I feel best on test I can eat, sleep train and feel great I start running a Deca, NPP or Tren I feel like total shit that effect my appetite and training.


----------



## Bro Bundy (May 9, 2014)

ECKSRATED said:


> That was a short cruise. Lol



lol little over a month..I used to be very conservative but i just feel like i wanna juice my brains out now..after the summer i plan on a year long break from drugs


----------



## Bro Bundy (May 9, 2014)

SFGiants said:


> Test is King, favorite mix is Test Mast and Var or just Test and Mast.
> 
> I feel best on test I can eat, sleep train and feel great I start running a Deca, NPP or Tren I feel like total shit that effect my appetite and training.



yet to try mast but yup tren makes u feel like shit alright..deca not to bad nothing like tren ..Im feeling this test only i like it alot


----------



## ECKSRATED (May 9, 2014)

Brother Bundy said:


> lol little over a month..I used to be very conservative but i just feel like i wanna juice my brains out now..after the summer i plan on a year long break from drugs


**** it man. Get jacked!!! It's hard as fukk staying away from this shit.


----------



## SFGiants (May 9, 2014)

Brother Bundy said:


> yet to try mast but yup tren makes u feel like shit alright..deca not to bad nothing like tren ..Im feeling this test only i like it alot



I ran 1.5g test with 400mg Mast P not to long ago and it was GREAT, I love high test the best and cruise on a g lol.


----------



## Seeker (May 9, 2014)

A year off huh.  lol ok.


----------



## Bro Bundy (May 9, 2014)

Seeker said:


> A year off huh.  lol ok.



dont believe me lol i swear thats the plan


----------



## Seeker (May 9, 2014)

Brother Bundy said:


> dont believe me lol i swear thats the plan



Alright bro you know I'll be here to witness it. Btw in regards to the gram of test a week. Go for it! It's a good move for you.


----------



## Maintenance Man (May 9, 2014)

I'm running a 1.5 grams right now albeit it "that" gear. Minus ester weight and the factor for being under dosed, Id say its about a gram but more now with TNE preworkout. I think this is perfect. Ive had too much.

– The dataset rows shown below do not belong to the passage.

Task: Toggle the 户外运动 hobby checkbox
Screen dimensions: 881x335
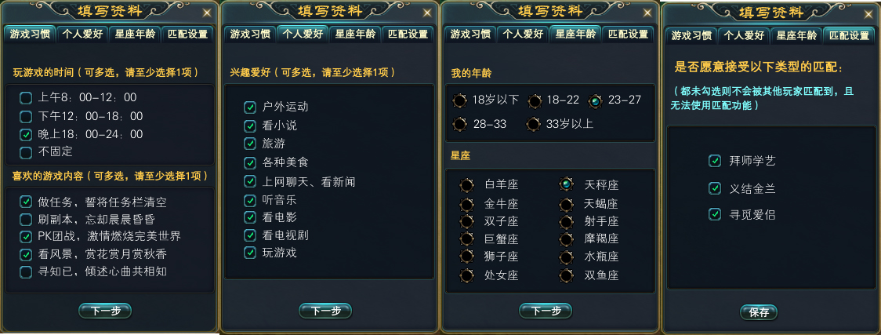Action: pos(250,107)
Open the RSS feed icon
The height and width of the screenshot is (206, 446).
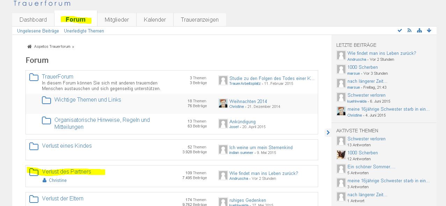click(x=409, y=31)
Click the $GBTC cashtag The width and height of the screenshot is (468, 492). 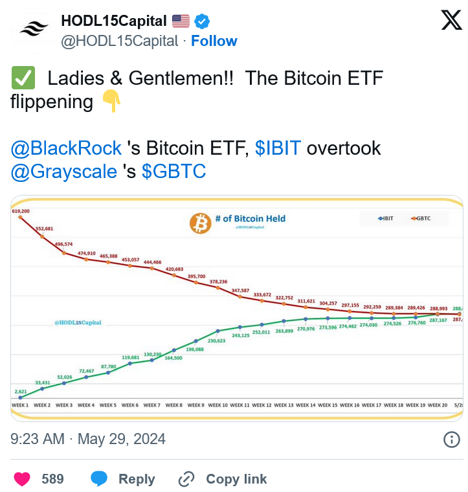coord(173,172)
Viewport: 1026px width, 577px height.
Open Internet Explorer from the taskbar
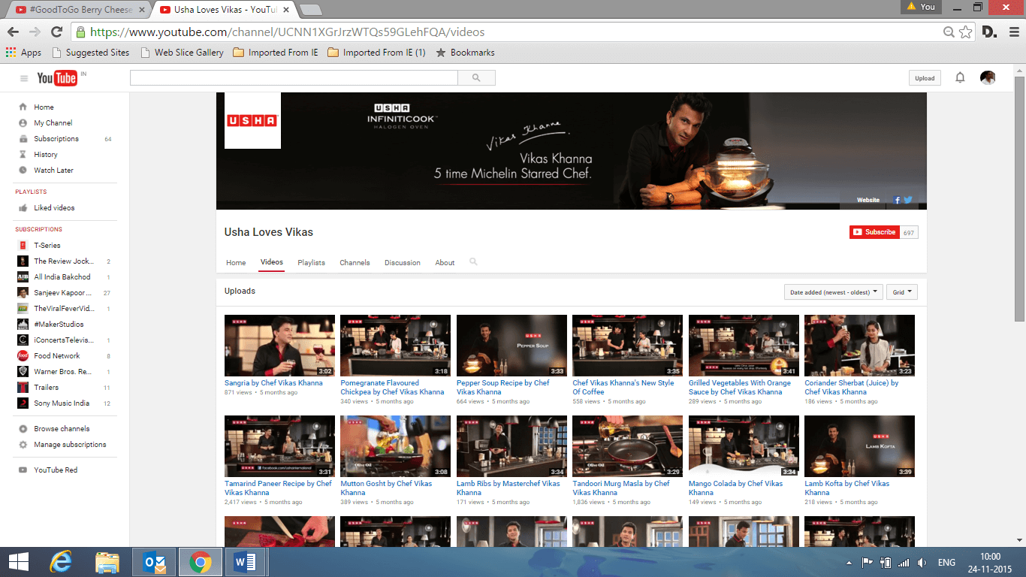(x=61, y=562)
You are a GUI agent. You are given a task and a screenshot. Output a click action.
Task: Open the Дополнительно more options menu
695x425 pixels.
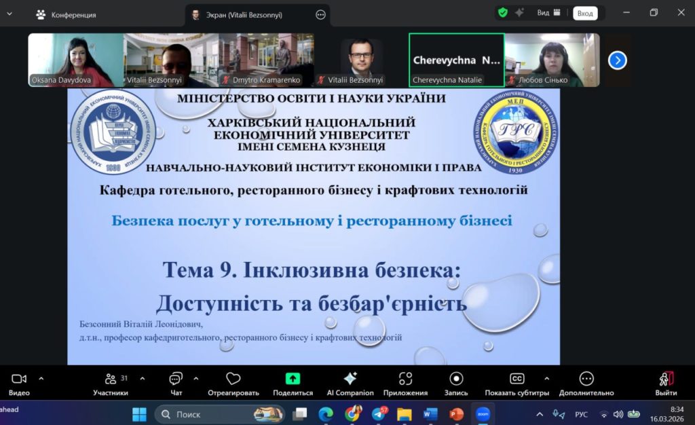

In the beginning when I was thot I was using tren A and deca, I was pinning 3mls ED. No I didn't need to pin ED but I liked it  Now considering it was really all under dosed test, that's 21mls every week in essence. The test is 250mg/ml but who knows about the others being fake. So at worst if the total volume being 50mg/ml, it would be a gram a week. At best 200mg/ml would be over 4 grams a week. 

Lets just say I found out what roid rage is alllll about. I was edgier than ever and the smallest shit set me off. Now I was dealing with a bit of stress as well but to be expected. I just couldn't take it but had no idea that this was all test. Just to clarify. All the while as the compounds fell off, I began to find that better level I could handle. I think a gram is perfect if you know how much you're actually getting.

And no I coudnt stay out of your thread Bundy lol


----------



## Joliver (May 9, 2014)

I have experience with a gram.  One of my most successful blasts was a gram of test with 50mgs of dbol every other month for about 5 months.  I set quite a few PRs.  My weight skyrocketed.  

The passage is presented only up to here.